Eduardo Conrado, Executive Vice President, Chief Strategy and Innovation Officer at Motorola Solutions, set the scene by defining the wider technology trends that are influencing our future vision for public safety and how these will impact officers around the World.
Top 6 technology trends that will influence public safety
When we think about these wider trends, and combine them with observations from our customers – there’s a real opportunity for unparalleled levels of collaboration, situational awareness and productivity for public safety professionals of the future.
Sometimes a Customer Can’t Tell You What They Need, But They’ll Show You
Great products are not born from sitting in a lab. We have researchers whose job it is to “live” with our customers. Ride along with them, just observing, for 1000s of hours. Getting to fully appreciate what problems they have on a daily basis. We then look at what technology could do to help that. It’s only with this deep understanding that we can create technology solutions that truly address the needs of officers on the front line.
Designing for Moments of Terror
When we think about our design philosophy at Motorola Solutions, we talk about High Velocity Human Factors (HVHF) – designing for moments of terror. In that moment, a human brain has very little ability to process information – you only process basic properties such as colour, and your field of vision narrows. When a Police Officer is in this type of situation, context becomes very important. Is an officer doing a regular traffic stop? Sitting in his vehicle looking at information? Or on an active foot chase? Context is key when driving information out to the field.

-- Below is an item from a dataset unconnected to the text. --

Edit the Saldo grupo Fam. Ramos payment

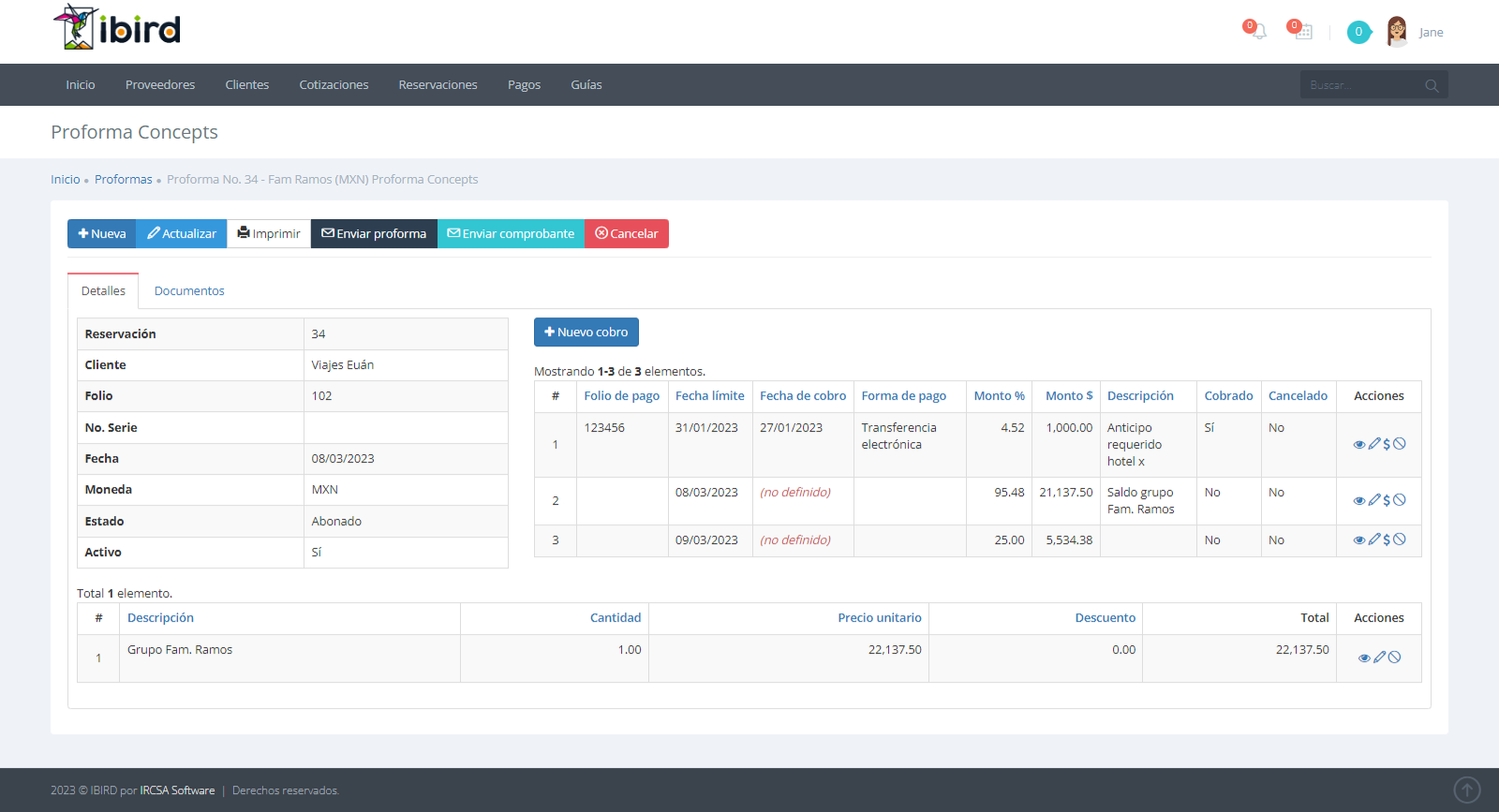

As you look at the situation that each customer is in, you need to ask how can technology help to give an ideal user experience? And then design to that end point.
A Day in the Life of a Police Officer
There’s no “typical” when it comes to a day in the life of a Police Officer. But on the whole, we see that around 60% of time is spent on proactive policing, 15% on incident response, and 25% post incident (paperwork). If we can digitise as much admin as possible then that 25% will shrink to give officers more time to spend proactively fighting crime. We can then support officers with solutions that improve collaboration, and use AI to help predict crime. Then for during the incident, we can develop technologies that provide better insights directly to officers.
Future Edge Experience
When we think of our customers, we no longer think of one or two devices in the belt and on the chest. But actually, an eco-system of devices. At the heart of it you have a hub which is either a radio or an LTE unit – connected with a set of sensors around the officer’s body. These sensors may have different interfaces such as voice, augmented reality, or heads up displays. Video, not only for image capture, but more importantly to analyse and then trigger an action based on what’s happened. When we talk about audio, it’s not going to be just a modal of communication or a computational interface – but also using Artificial Intelligence and machine learning to analyse and either inject a bot or capture anomalies.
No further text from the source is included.